WHAT THIS EXERCISE ASKS:
A. Set down, word for word, everything in the forum thread on Shuttle attitude control of the ISS from "If the whole" down to "start boosting away?".
B. Check each statement against the forum thread on Shuttle attitude control of the ISS. Answer yes or no and quote the words that decide it. (i) Two down-firing jets were used at the same time on the flight described. (ii) After the reboost, the Shuttle kept control of the stack. (iii) The adcs tag has been used more than 100 times.
C. Write what comes next in the forum thread about the Shuttle controlling the attitude of the combined Shuttle and ISS, starting after its last comment.

#### EXERCISE TEXT ####

# How hard was it for the Shuttle to perform attitude control for the entire ISS? Did they have to calibrate?

This answer to the question How was the Space Shuttle Orbiter used for ISS Reboost? describes a procedure I never knew happened. When the shuttle was docked to the ISS it sometimes used its rear reaction control thrusters to boost the ISS' orbital altitude, something that has to be done regularly to compensate for drag.

A small part of that answer says:

Two down-firing jets were used simultaneously on this flight.

Other VRCS jets fired as needed to control undesired rotations of the stack and maintain the commanded attitude.

After the reboost was complete, control of the stack was handed back to the ISS control system.

During this time it seems the ISS shuts down its own attitude control and the shuttle takes over. I think this means that the Shuttle's ADCS has to imagine that it is no longer just the Shuttle, but the whole Shuttle + ISS superstructure, and behave accordingly.

If the whole thing could be treated as a single rigid body, then this might be as simple as updating the moment of inertia tensor. But this combination may not be rigid enough for that. If you apply a torque at one end of the ISS, it could bend or even oscillate, and depending on the time constants set in the ADCS control system, those oscillations might even become unstable.

What were the considerations necessary to implement ADCS for the Shuttle + ISS superstructure in the Shuttle's computer? Did it have to be calibrated experimentally by "pinging" one of the thrusters that were off-axis and measuring the flexure of the system, oscillation time constant and decay rate?

Or did they just model it on the ground, dock, and start boosting away?

• What does ADCS stand for? I can guess at all but the D. Oct 26 '19 at 2:54
• @OrganicMarble clicking the adcs tag, the wiki says "Attitude Determination & Control Systems measure the attitude of a spacecraft and often execute measures to adjust the attitude with respect to the celestial sphere, reference bodies, or other spacecraft. They can be active including computations, or passive." If ADCS is not a space-worthy acronym we should find a better one. The tag has been used 60 times and ADCS appears in over 150 posts.

#### SOURCE MATERIAL ####

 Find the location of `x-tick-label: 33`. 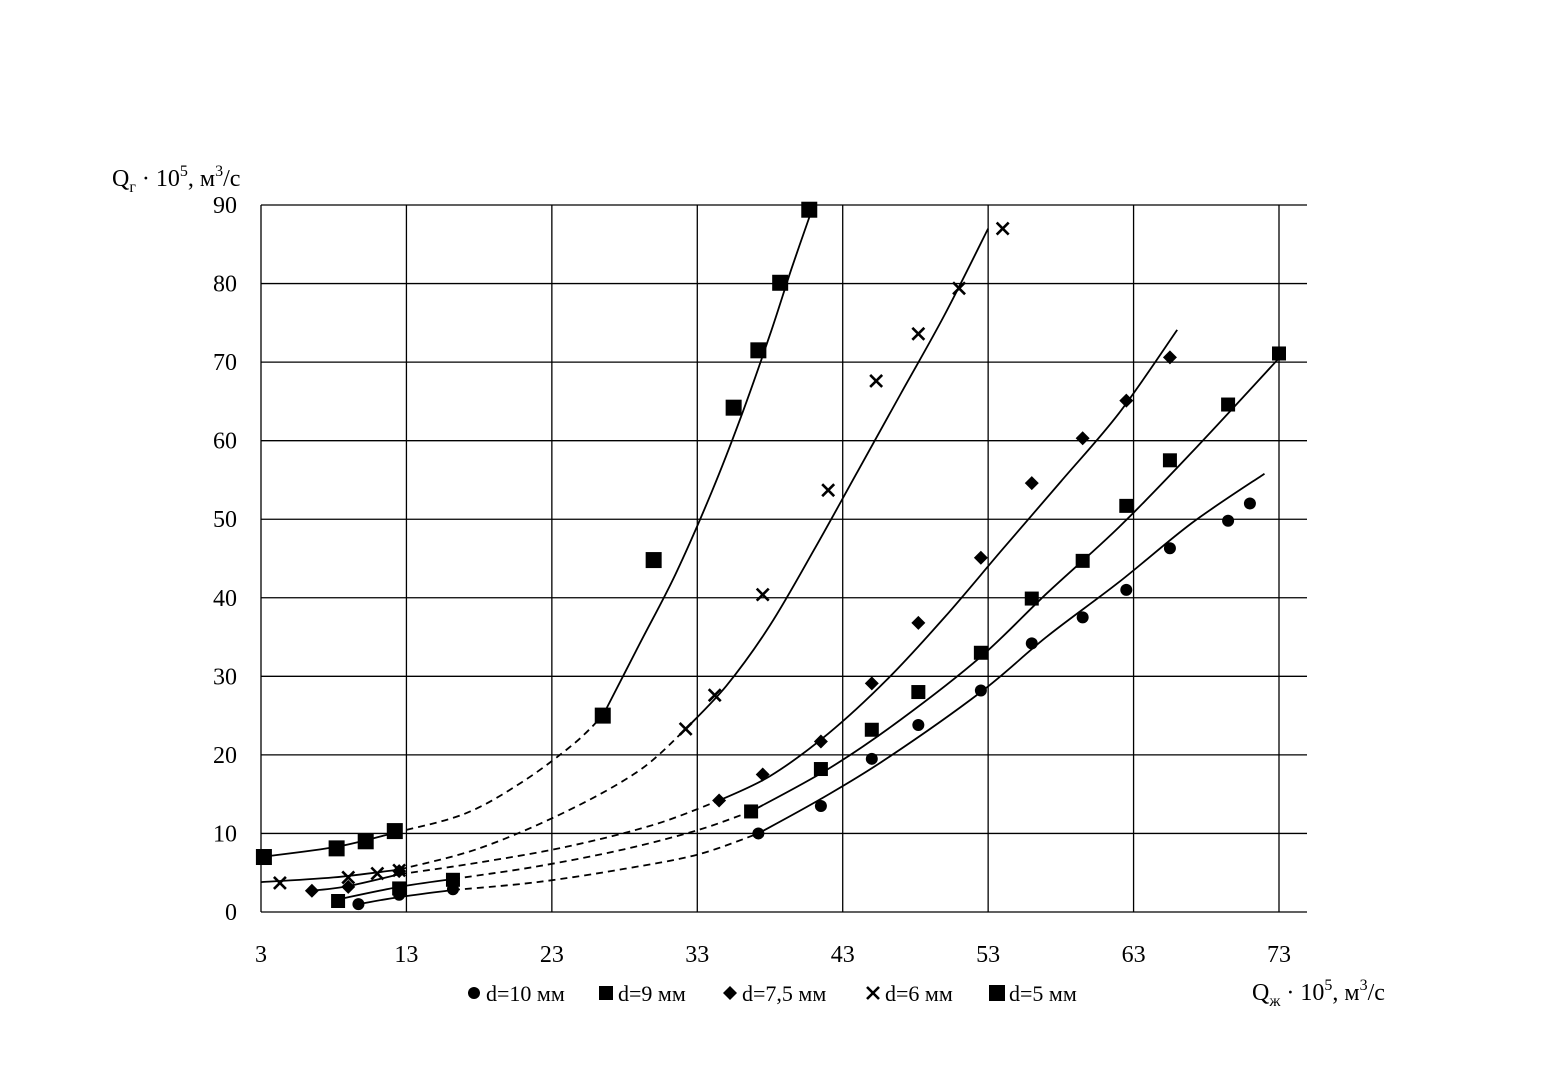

####

ANSWERS BY ITEM NUMBER:
A.
If the whole thing could be treated as a single rigid body, then this might be as simple as updating the moment of inertia tensor. But this combination may not be rigid enough for that. If you apply a torque at one end of the ISS, it could bend or even oscillate, and depending on the time constants set in the ADCS control system, those oscillations might even become unstable.

What were the considerations necessary to implement ADCS for the Shuttle + ISS superstructure in the Shuttle's computer? Did it have to be calibrated experimentally by "pinging" one of the thrusters that were off-axis and measuring the flexure of the system, oscillation time constant and decay rate?

Or did they just model it on the ground, dock, and start boosting away?

B.
(i) Yes: "Two down-firing jets were used simultaneously on this flight."
(ii) No: "After the reboost was complete, control of the stack was handed back to the ISS control system."
(iii) No: "The tag has been used 60 times"

C.
– uhoh
Oct 26 '19 at 3:01
• Thanks! It's not a shuttle or ISS acronym. I was guessing D was Digital. In regards to shuttle control of the stack, there was a fun time when the entire Russian GNC system crashed. Fortunately a shuttle was docked and took over attitude control until the Russians could fix it. Good paper on it here ntrs.nasa.gov/archive/nasa/casi.ntrs.nasa.gov/20080009592.pdf I'm mulling over how to answer your question, will probably write something tomorrow. Oct 26 '19 at 3:05
• @uhoh: An alternative to "ADCS" acronym would be "AOCS" (Attitude and Orbit Control System", which would even be more appropriate here. Both acronyms and the related GNC and ACDH are widely used in the industry. Oct 26 '19 at 3:59
• @uhoh: I can assure you that nobody in the industry enjoys acronym proliferation (except for trolling employees about to quit their jobs). Even Elon Musk issued orders to keep acronyms to bearable levels. Oct 26 '19 at 5:04

I'm interpreting this question as "Did adjustments have to be made to the shuttle Digital Autopilot (DAP) while it was controlling the mated stack (shuttle + ISS) - i.e. was a maneuver tried, the results of the trial evaluated, and the DAP settings changed based on the results of the trial during the same shuttle mission?"

If that interpretation is correct, the answer is No, and

did they just model it on the ground, dock, and start boosting away?

is pretty close.

For a basic background description of the shuttle DAP and its settings, please read the explanation in this answer.

The inertias for the shuttle + payload (in this case the ISS was treated as a giant payload) were set in the CNTL ACC (voiced as "control accel") entry of the DAP settings. Referring to the table of DAP settings in the linked question you can see that only the DAP settings dealings with payloads have entries for CNTL ACC. DAPs A11 and A12 are for mated stack maneuvers, DAPs A13 and A14 are for undocked operations using the Orbiter inspection boom to scan the heat shield.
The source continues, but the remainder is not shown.